Despite repeated ongoing attempts to reconcile, to his dying day, Dr Edelstein was rejected by Michael who – in a final act of rejection – legally changed his surname from Edelstein to Lyall.




“16 June ’76 – Remember Dr Melville Edelstein”, is the life-story of Dr Melville Edelstein – brutally slain by a crowd of enraged students in Soweto on June 16th, 1976.

Deputy Chief Welfare Officer of the West Rand Administration Board [WRAB], Dr Edelstein was a philanthropist who over the years instituted many community projects for the Youth & the Disabled in Soweto.

A practising Orthodox Jew, Melville Edelstein was apolitical & dedicated to serving the good of mankind. He was also a pacifist who refused to enlist for World War II.

Before his death, he worked closely with the youth of Soweto & produced a prophetic Masters thesis intended to warn the Nationalist Party Govt of their looming collision-course with Black youth, titled, “What do young Africans Think”.

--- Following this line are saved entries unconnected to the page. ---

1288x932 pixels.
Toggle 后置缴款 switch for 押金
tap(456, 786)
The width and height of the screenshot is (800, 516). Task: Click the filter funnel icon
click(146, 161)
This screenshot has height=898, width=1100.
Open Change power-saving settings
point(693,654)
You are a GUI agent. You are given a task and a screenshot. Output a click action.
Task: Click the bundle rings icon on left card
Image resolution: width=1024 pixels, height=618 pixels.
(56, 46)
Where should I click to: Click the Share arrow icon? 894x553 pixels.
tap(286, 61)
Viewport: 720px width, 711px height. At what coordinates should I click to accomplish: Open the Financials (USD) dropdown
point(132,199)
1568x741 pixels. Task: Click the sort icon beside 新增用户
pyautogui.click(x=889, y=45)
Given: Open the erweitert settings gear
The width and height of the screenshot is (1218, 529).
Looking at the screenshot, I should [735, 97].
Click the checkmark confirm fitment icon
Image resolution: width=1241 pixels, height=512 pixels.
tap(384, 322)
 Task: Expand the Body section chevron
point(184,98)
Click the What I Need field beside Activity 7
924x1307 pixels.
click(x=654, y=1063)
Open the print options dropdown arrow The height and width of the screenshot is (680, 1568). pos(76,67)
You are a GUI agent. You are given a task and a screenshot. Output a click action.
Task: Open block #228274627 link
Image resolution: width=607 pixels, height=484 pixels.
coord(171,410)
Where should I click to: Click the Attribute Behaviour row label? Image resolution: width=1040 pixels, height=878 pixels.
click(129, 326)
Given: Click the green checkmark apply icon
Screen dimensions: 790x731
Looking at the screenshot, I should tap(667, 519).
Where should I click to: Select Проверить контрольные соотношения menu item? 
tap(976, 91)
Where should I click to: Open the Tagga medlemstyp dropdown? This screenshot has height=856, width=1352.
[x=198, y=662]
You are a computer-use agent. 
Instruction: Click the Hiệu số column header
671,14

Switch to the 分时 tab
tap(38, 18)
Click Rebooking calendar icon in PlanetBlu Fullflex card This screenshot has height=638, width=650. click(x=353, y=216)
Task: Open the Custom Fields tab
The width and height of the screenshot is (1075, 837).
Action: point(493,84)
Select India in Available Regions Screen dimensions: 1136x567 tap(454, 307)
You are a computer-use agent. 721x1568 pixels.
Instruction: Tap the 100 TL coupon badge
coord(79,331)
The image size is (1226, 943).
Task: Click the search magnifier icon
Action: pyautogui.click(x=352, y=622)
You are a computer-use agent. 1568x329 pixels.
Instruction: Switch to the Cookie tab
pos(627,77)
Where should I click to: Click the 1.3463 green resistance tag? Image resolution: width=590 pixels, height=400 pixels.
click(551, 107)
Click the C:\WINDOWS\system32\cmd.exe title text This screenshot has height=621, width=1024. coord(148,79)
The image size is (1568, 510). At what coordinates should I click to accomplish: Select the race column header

Highly respected as an academic, Melville Edelstein had the ear of Prime Minister of the day, John Vorster – as well as influential ministers in his Cabinet.

Despite this, his warnings went unheeded.

On June 16th 1976, the youth of Soweto took to the streets to register their rejection of the institution of Afrikaans as a medium of instruction in “Bantu Education” schools.

That morning, Dr Edelstein was hosting the official opening for a branch of his Sheltered Workshop Program designed to provide employment for the disabled in Orlando East, Soweto.

When news of the student uprising reached the project, the ceremony was brought to a hurried end as dignitaries and workers were ferried out of the township.

Concerned about the safety of a colleague – Pierette Jacques, back at the Youth Centre in Jabavu – Melville Edelstein drove from Orlando East through crowds of gathering students to get to her office.

“I told them it was going to happen”, Samuel Thlotleng, a social worker at the Central Western Jabavu office heard Dr Edelstein cry as he rushed into the office instructing his staff to leave immediately.

When Melville Edelstein finally emerged from his office later that morning, the political temperature had long been raised by police shootings in the township & he walked straight into the wrath of a seething crowd of enraged students.

Shortly thereafter, news photographer Peter Magubane came across the disfigured remains of Dr Edelstein’s body – a crude sign hung around his neck with the words,

“Beware, Afrikaans is the most dangerous drug for our future”.

“If they’d known who he was, this would never have happened”, Magubane was quoted as saying.

“16 June ’76 – Remember Dr Melville Edelstein” is the little-known story of Dr Melville Edelstein – a philanthropist who chose to work within the confines of the Apartheid system to serve the poor & oppressed. In so doing he brought hope & light into the lives of many of Soweto’s destitute & marginalized community.

Caught in the backlash to the most oppressive phase of the Apartheid era – Melville Edelstein was the victim of the consequences of the apartheid system – a racist system which socialized South Africans to impulsively judge and respond to one another not as individuals with individual qualities, but according to a stereotypical image based solely on skin colour.